**Data for review**:
════════════════

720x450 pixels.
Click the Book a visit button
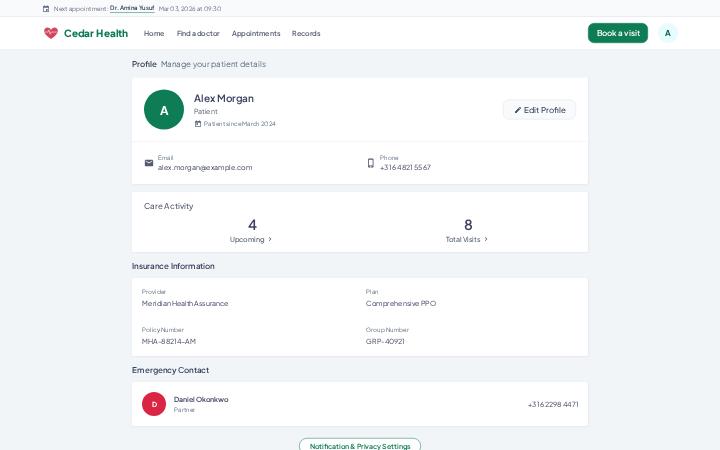(x=618, y=33)
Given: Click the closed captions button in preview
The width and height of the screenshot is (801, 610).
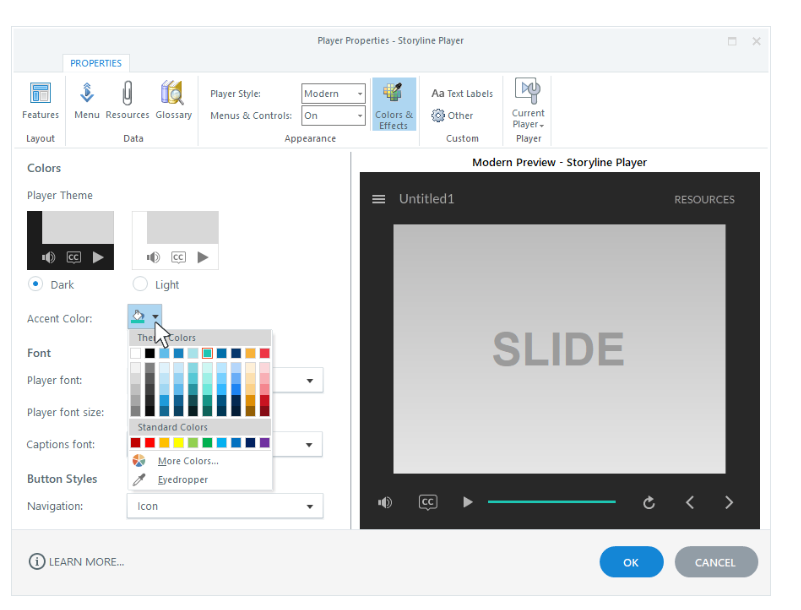Looking at the screenshot, I should (428, 502).
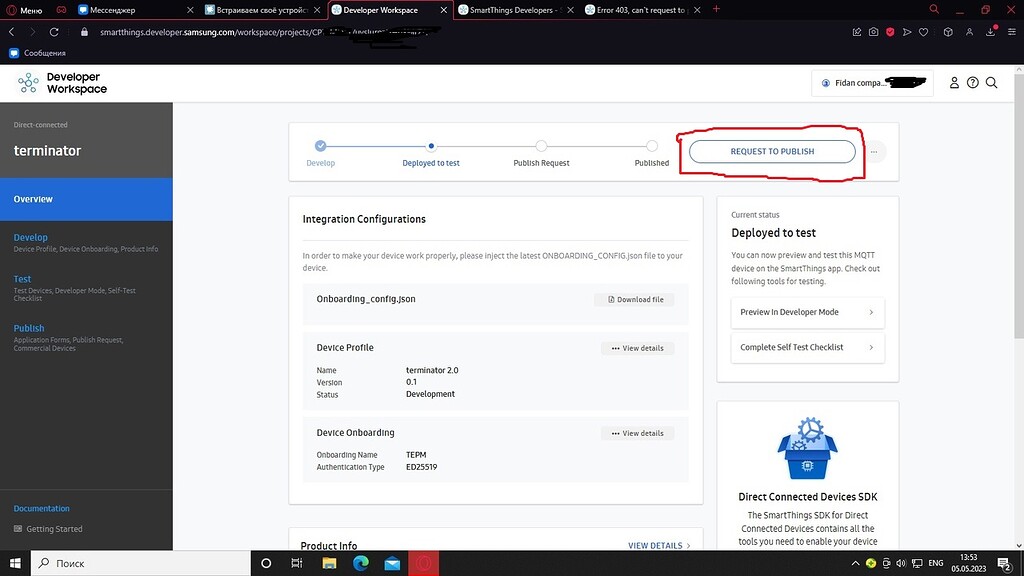Open the three-dot menu beside Request To Publish

(x=873, y=151)
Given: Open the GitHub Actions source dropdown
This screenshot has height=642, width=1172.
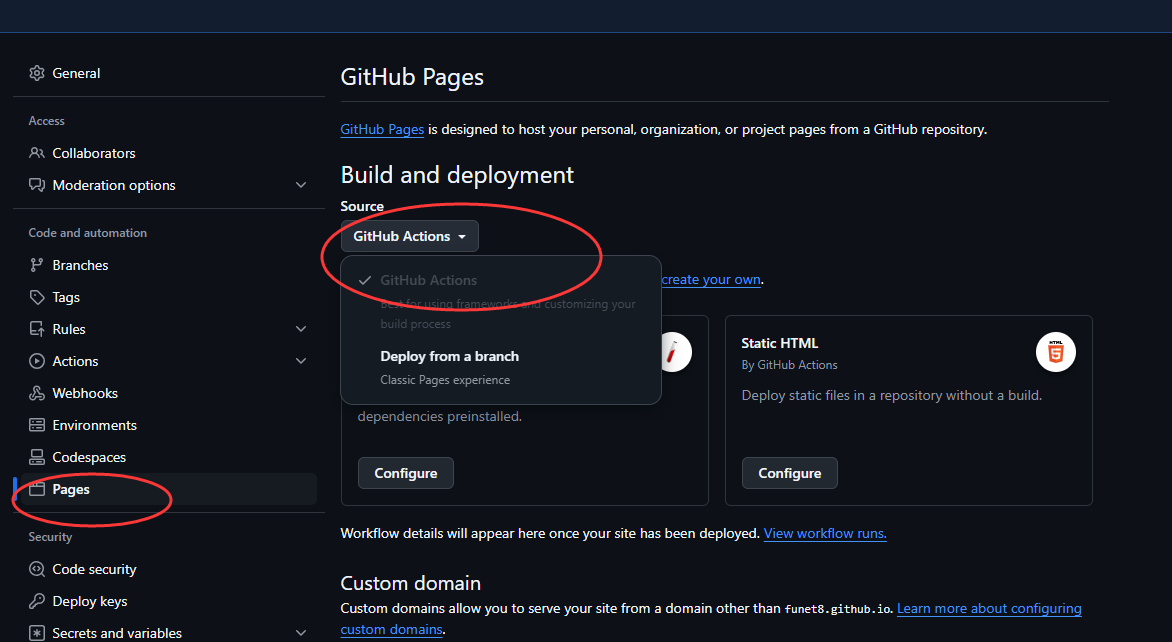Looking at the screenshot, I should (409, 237).
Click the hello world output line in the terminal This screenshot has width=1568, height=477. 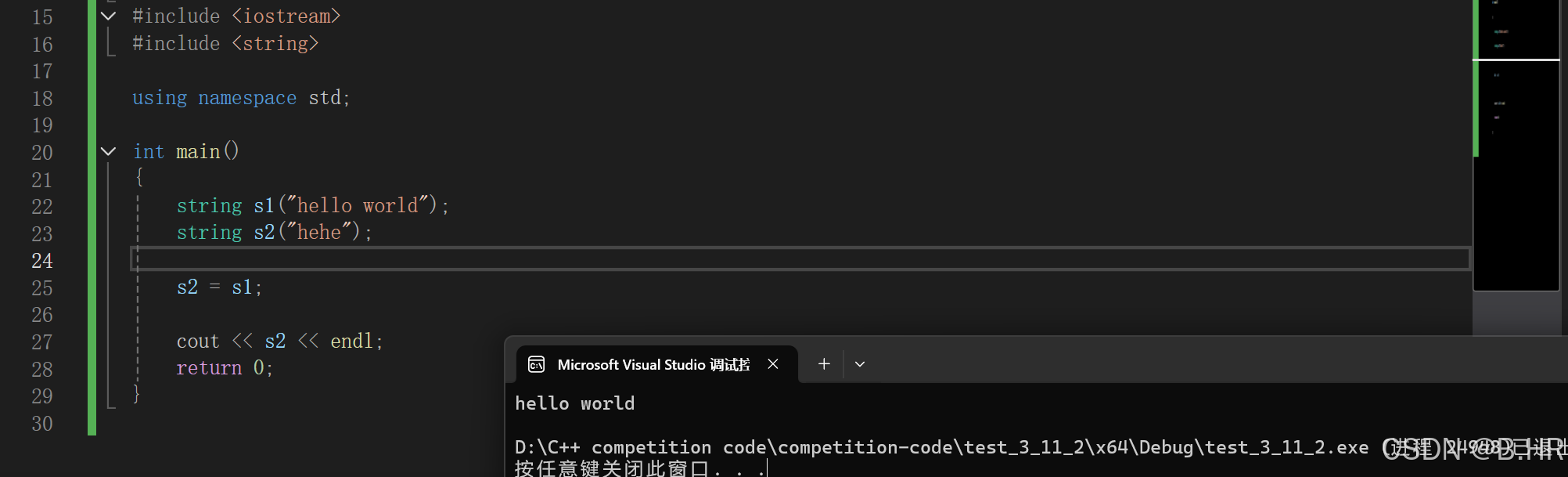(574, 403)
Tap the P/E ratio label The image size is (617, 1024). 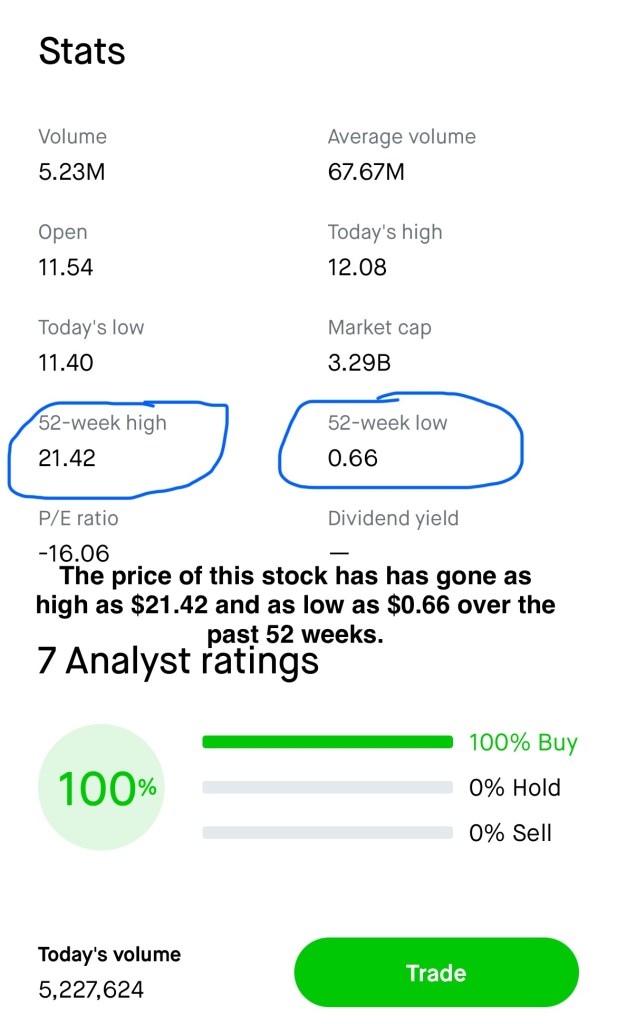tap(77, 519)
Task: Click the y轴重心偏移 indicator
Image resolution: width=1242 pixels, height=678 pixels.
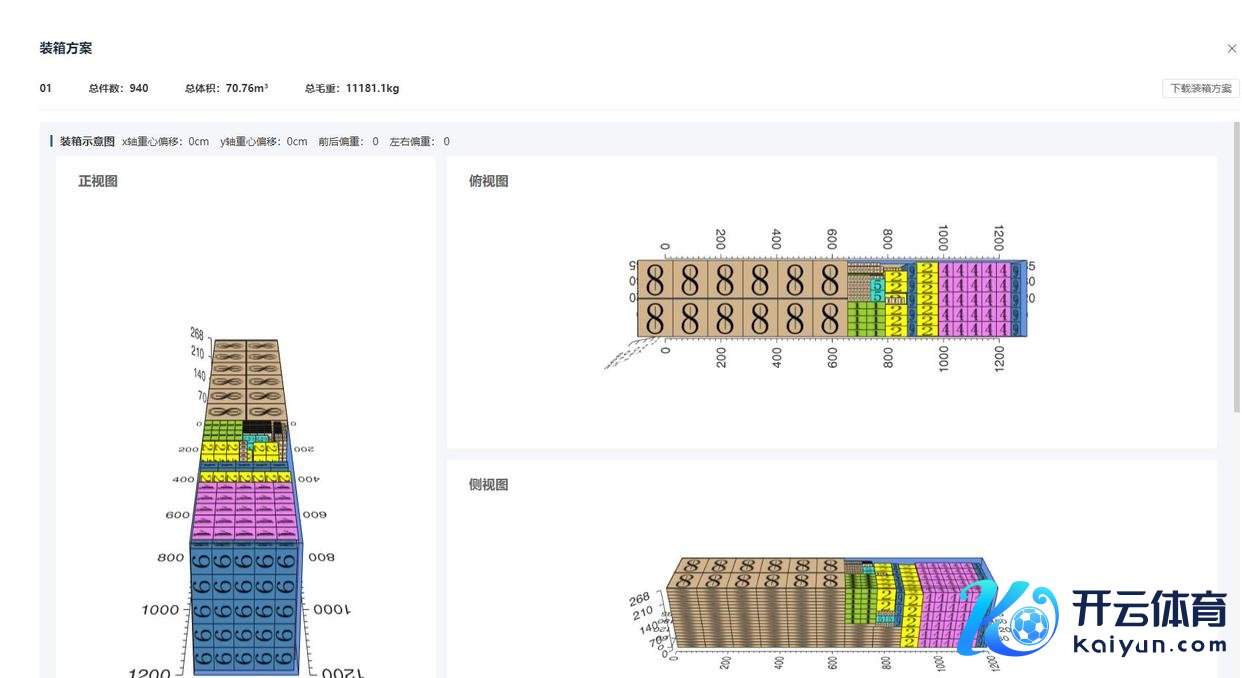Action: tap(264, 141)
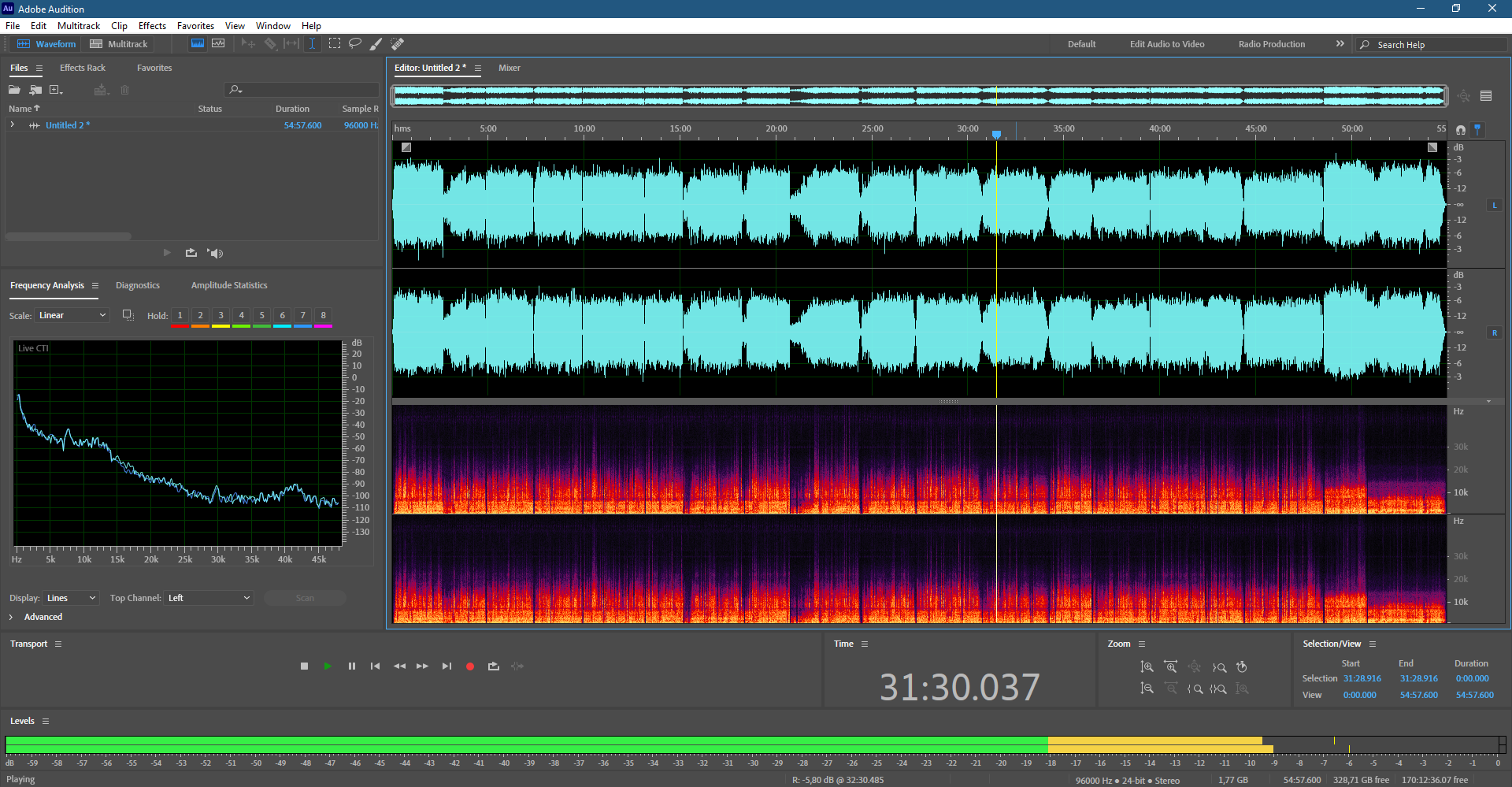The width and height of the screenshot is (1512, 787).
Task: Open the Scale dropdown set to Linear
Action: (x=72, y=315)
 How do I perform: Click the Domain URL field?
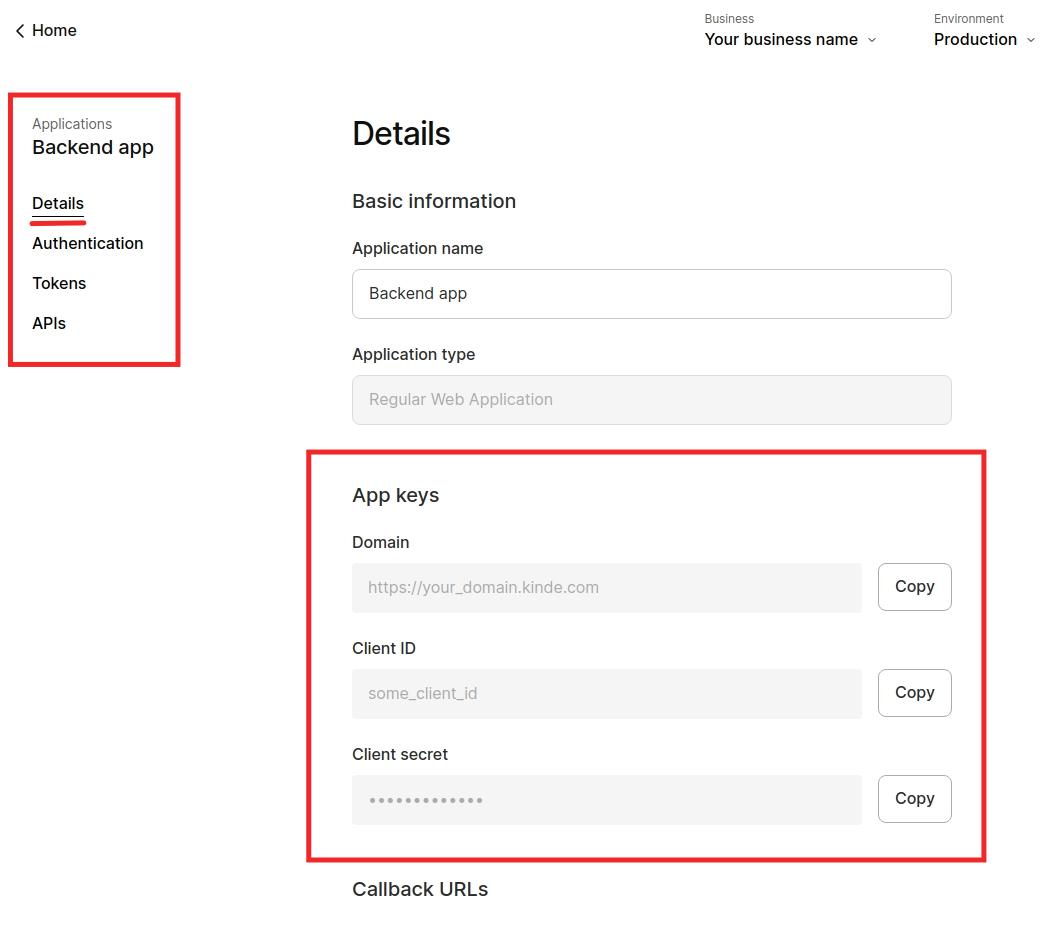pyautogui.click(x=606, y=588)
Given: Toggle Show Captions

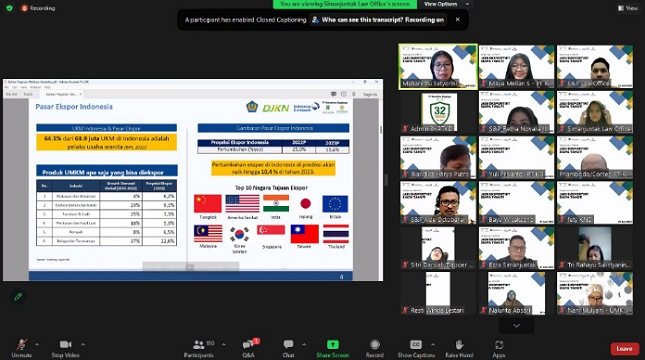Looking at the screenshot, I should pos(416,348).
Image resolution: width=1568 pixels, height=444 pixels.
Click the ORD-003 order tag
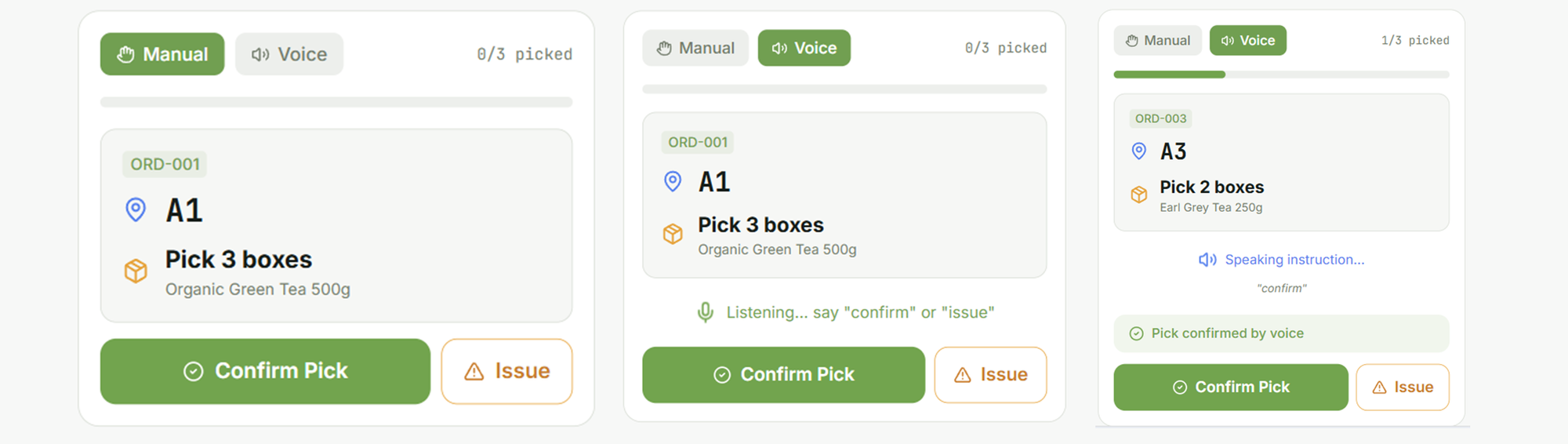click(1160, 118)
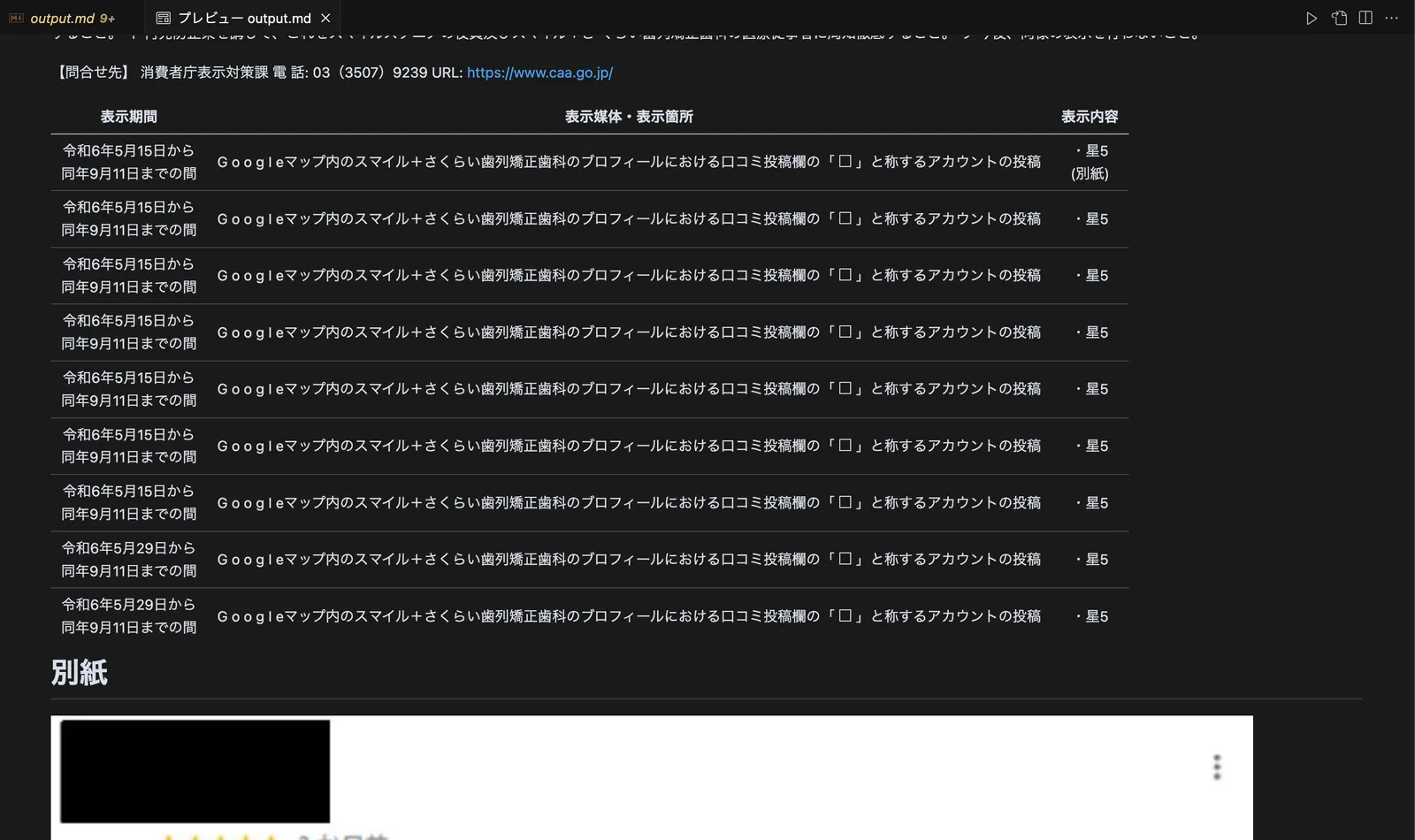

════════════════

Set down again, exactly, every line above from the one with "Image resolution: width=1242" down to the one with "Image resolution: width=1568", both ends included. No pictures, and nothing else.

**Written response**:
Image resolution: width=1242 pixels, height=678 pixels.
Action: tap(264, 141)
The width and height of the screenshot is (1512, 787).
Task: Open the Scale dropdown set to Linear
Action: (x=72, y=315)
 How do I perform: Click the Domain URL field?
pyautogui.click(x=606, y=588)
Given: Toggle Show Captions

Looking at the screenshot, I should pos(416,348).
Image resolution: width=1568 pixels, height=444 pixels.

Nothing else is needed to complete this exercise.